Apprendre à découvrir le point de vue de l’autre en se « déplaçant » soi-même : changer de pays, apprivoiser d’autres langues, approcher d’autres cultures, pratiquer le métissage…
Et à chaque fois, ne pas trop poser de questions – car dès que je pose des questions, que je le veuille ou non, je vais projeter ma vision du monde –, mais simplement « s’asseoir » là, dans cet ailleurs, et regarder le monde sous cet angle neuf.

Ceci est aussi bien sûr vrai pour une entreprise qui doit veiller à ne pas voir le monde – clients, technologie, concurrence, … – que depuis son point de vue. Elle aussi doit apprendre à « se déplacer » pour revisiter la pertinence de sa vision stratégique.
Quête et remise en cause sans fin.

Laissons la parole à Michel Serres qui, au tout début de son livre « Le Tiers Instruit » écrit : « En traversant la rivière, en se livrant tout nu à l’appartenance du rivage d’en face, il vient d’apprendre une tierce chose. L’autre côté, de nouvelles mœurs, une langue étrangère certes. Mais par-dessus tout, il vient d’apprendre l’apprentissage en ce milieu blanc qui n’a pas de sens pour les rencontrer tous… Les instituteurs se doutent-ils qu’ils n’ont enseigné, dans un sens plein, que ceux qu’ils ont contrariés, mieux, complétés, ceux qu’ils ont fait traverser ?... Car il n’y a pas d’apprentissage sans exposition, souvent dangereuse, à l’autre. Je ne saurai jamais plus qui je suis, d’où je viens, où je vais, par où passer. Je m’expose à autrui, aux étrangetés. »

On ne peut mieux dire !


29 janv. 2009

ON N’EST PAS À L’ORIGINE DES CHOSES, ON SE TROUVE SIMPLEMENT À L’ENDROIT OÙ ELLES SE PRODUISENT.

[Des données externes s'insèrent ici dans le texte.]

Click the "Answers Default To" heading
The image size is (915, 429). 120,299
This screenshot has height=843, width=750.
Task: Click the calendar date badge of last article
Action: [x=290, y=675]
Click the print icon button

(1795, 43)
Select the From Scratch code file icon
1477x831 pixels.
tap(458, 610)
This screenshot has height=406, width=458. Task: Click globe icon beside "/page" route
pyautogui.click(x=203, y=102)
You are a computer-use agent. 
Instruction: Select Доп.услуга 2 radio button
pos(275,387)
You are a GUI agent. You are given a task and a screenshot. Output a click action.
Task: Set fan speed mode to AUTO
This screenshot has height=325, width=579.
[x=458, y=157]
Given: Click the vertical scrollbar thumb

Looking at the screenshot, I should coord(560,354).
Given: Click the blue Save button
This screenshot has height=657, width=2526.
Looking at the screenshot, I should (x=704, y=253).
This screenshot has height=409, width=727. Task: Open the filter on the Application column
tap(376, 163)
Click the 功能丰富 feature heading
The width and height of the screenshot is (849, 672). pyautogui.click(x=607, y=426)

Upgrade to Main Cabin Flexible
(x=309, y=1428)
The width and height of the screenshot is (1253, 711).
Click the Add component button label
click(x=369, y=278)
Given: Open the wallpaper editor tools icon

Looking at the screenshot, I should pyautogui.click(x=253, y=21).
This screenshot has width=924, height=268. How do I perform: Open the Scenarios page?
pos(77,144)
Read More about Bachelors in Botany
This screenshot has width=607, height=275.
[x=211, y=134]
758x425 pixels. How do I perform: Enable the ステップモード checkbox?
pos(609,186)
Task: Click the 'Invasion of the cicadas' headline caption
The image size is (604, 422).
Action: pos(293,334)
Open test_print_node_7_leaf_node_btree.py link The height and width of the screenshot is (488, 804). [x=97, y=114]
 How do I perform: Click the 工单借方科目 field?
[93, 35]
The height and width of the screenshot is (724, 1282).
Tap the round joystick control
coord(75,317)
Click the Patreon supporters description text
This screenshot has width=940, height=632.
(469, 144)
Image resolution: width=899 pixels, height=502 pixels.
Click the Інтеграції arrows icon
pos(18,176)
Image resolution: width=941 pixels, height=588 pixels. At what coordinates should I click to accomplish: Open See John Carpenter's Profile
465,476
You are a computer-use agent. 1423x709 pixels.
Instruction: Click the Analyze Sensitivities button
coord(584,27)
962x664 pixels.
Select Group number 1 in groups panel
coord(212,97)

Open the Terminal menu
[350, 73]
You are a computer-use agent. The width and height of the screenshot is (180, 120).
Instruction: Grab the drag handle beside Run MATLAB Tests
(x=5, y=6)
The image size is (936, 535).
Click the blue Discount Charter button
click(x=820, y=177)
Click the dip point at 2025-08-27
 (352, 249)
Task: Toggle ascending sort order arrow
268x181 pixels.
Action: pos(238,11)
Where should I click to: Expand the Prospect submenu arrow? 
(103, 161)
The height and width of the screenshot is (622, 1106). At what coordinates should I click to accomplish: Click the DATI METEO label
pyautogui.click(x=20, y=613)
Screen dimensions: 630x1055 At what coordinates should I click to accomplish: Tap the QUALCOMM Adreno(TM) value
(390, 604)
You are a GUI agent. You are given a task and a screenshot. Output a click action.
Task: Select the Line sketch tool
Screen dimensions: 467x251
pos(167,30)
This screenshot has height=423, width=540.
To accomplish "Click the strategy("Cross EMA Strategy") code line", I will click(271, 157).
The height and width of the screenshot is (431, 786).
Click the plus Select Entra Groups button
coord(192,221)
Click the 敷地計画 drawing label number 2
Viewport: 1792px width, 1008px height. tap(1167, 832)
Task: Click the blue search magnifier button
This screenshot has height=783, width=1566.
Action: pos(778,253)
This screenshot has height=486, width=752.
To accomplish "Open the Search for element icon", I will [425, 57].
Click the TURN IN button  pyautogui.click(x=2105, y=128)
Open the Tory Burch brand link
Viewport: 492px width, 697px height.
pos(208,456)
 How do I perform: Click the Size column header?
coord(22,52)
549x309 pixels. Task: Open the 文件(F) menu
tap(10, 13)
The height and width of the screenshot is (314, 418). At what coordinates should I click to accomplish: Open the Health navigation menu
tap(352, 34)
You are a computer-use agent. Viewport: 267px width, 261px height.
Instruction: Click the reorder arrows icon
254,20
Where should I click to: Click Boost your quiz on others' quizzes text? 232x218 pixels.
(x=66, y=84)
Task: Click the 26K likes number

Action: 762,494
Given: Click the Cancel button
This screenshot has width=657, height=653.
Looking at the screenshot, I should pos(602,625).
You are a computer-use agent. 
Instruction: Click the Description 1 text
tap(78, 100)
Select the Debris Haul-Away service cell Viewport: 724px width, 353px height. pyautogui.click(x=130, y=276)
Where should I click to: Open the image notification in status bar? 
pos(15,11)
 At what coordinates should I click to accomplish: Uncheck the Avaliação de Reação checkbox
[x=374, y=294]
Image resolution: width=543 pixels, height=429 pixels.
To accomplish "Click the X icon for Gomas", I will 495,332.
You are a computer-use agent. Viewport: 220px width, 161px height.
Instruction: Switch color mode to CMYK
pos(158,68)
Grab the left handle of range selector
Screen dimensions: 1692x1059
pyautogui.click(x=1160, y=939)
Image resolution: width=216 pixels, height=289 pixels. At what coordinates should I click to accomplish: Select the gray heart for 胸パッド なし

« Issue de la culture asiatique, et plus précisément bouddhiste, cette idée est dérangeante pour notre logique occidentale : comment se pourrait-il qu’avec nos écoles de management et d’ingénieurs, nos ressources techniques et financières, nos manuels, nos modèles mathématiques… nous ne soyons que le jouet des événements, sans prise sur eux ? Vraiment déraisonnable cette idée ?
Et pourtant, quand on repense aux situations réelles, les succès ne sont-ils pas souvent plus des opportunités qui se sont présentées et que l’entreprise a su saisir plus vite et plus efficacement ? A-t-elle créé les situations ou les a-t-elle repérées et exploitées ?

Prenons l’exemple de Microsoft. On pourrait écrire son histoire comme le fruit d’une stratégie pensée et remise en cause à chaque fois au bon moment. Une autre lecture est possible : celle de la capacité de Microsoft à s’être trouvé au bon endroit, au bon moment et d’avoir fait alors les bons choix, puis d’avoir excellé dans la mise en œuvre.

Première étape initiale dans les années 70. IBM considère que le système d’exploitation du petit ordinateur qu’il veut lancer – le PC – n’est pas stratégique, décide de le sous-traiter et le confie à une équipe proche. Microsoft est né et va se développer d’abord dans l’ombre d’IBM. Sa naissance n’est pas le fruit d’une stratégie propre mais le résultat du choix fait par IBM. Microsoft est né de la volonté de Bill Gates de créer une société, de regarder les opportunités qui se présentent à proximité de lui et de saisir celle-là.

Deuxième étape dans les années 80. En parallèle, Apple s’est créé et a fait le choix d’une solution intégrée autour de son système d’exploitation. Ce système est largement préféré par tous les utilisateurs : il est beaucoup plus simple d’accès et plus ergonomique que le système MS-DOS développé par Microsoft. Face à cette concurrence qui progresse, Microsoft veut avoir un nouveau système d’exploitation compétitif. Mais il n’y arrive pas, du moins pas assez vite à son goût. Alors il s’adresse à Apple pour avoir une autorisation de licence de son système. Restant fidèle à sa vision intégrée, Apple refuse et Microsoft n’a pas d’autre solution que de s’obstiner. Finalement, Windows naît. Le système est imparfait, car MS-DOS reste sous-jacent derrière le système Windows. Mais, Microsoft sait compenser ceci par la qualité de son marketing opérationnel, et notamment les accords passés avec les fabricants de PC. À nouveau c’est le choix d’un autre qui conditionne le sien : Microsoft a suivi la dynamique créée par Apple, a été contraint par son refus de le licencier et a pallié le handicap logiciel par la puissance de la distribution.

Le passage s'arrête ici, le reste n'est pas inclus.